(Stored items)
Content starts

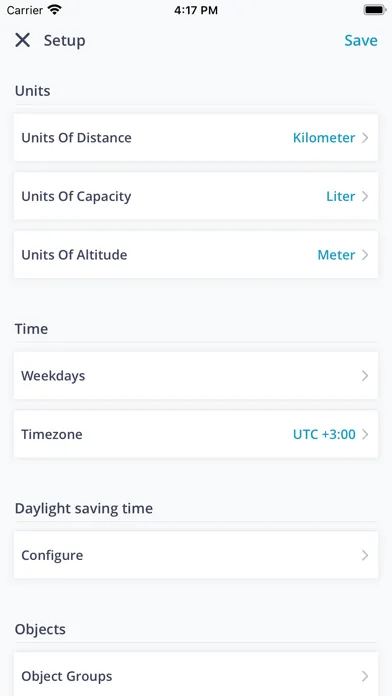Image resolution: width=392 pixels, height=696 pixels.
Task: Open Units Of Altitude row
Action: (196, 255)
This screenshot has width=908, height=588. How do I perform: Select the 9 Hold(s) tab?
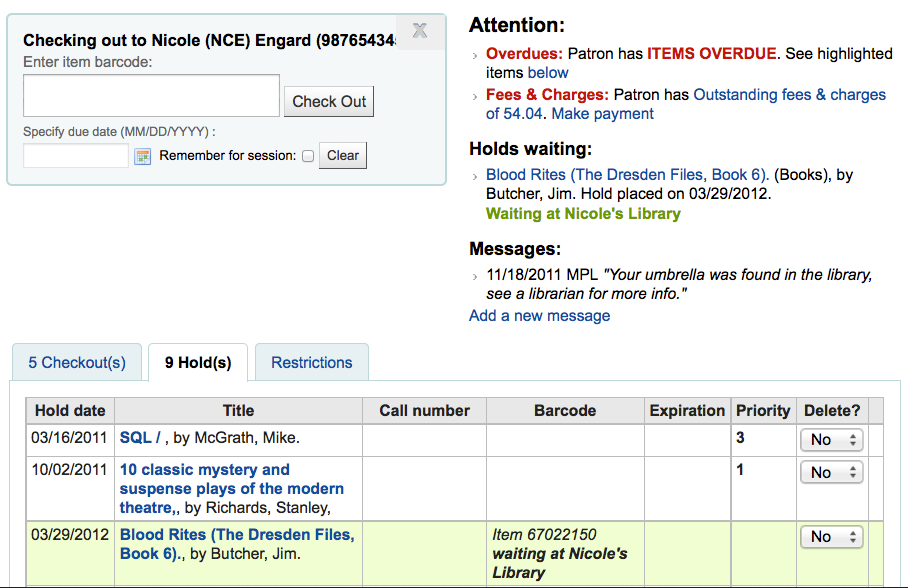pos(198,362)
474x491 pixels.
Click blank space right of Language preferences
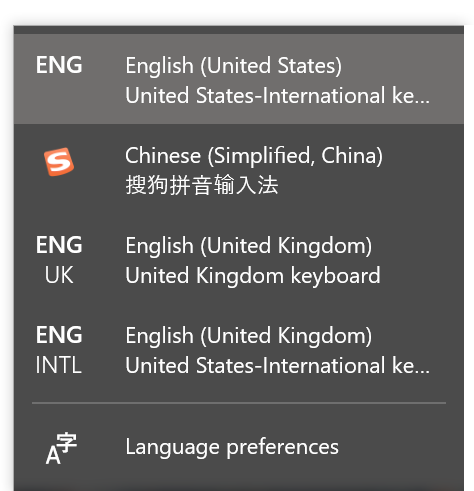point(400,447)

Content ends

*AIM OF THE EXERCISE*
With pictures left out, repeat exactly the lines from the one containing "Click blank space" through the last line of the data above, inclusive, and nothing else.

*ANSWER SPACE*
Click blank space right of Language preferences
point(400,447)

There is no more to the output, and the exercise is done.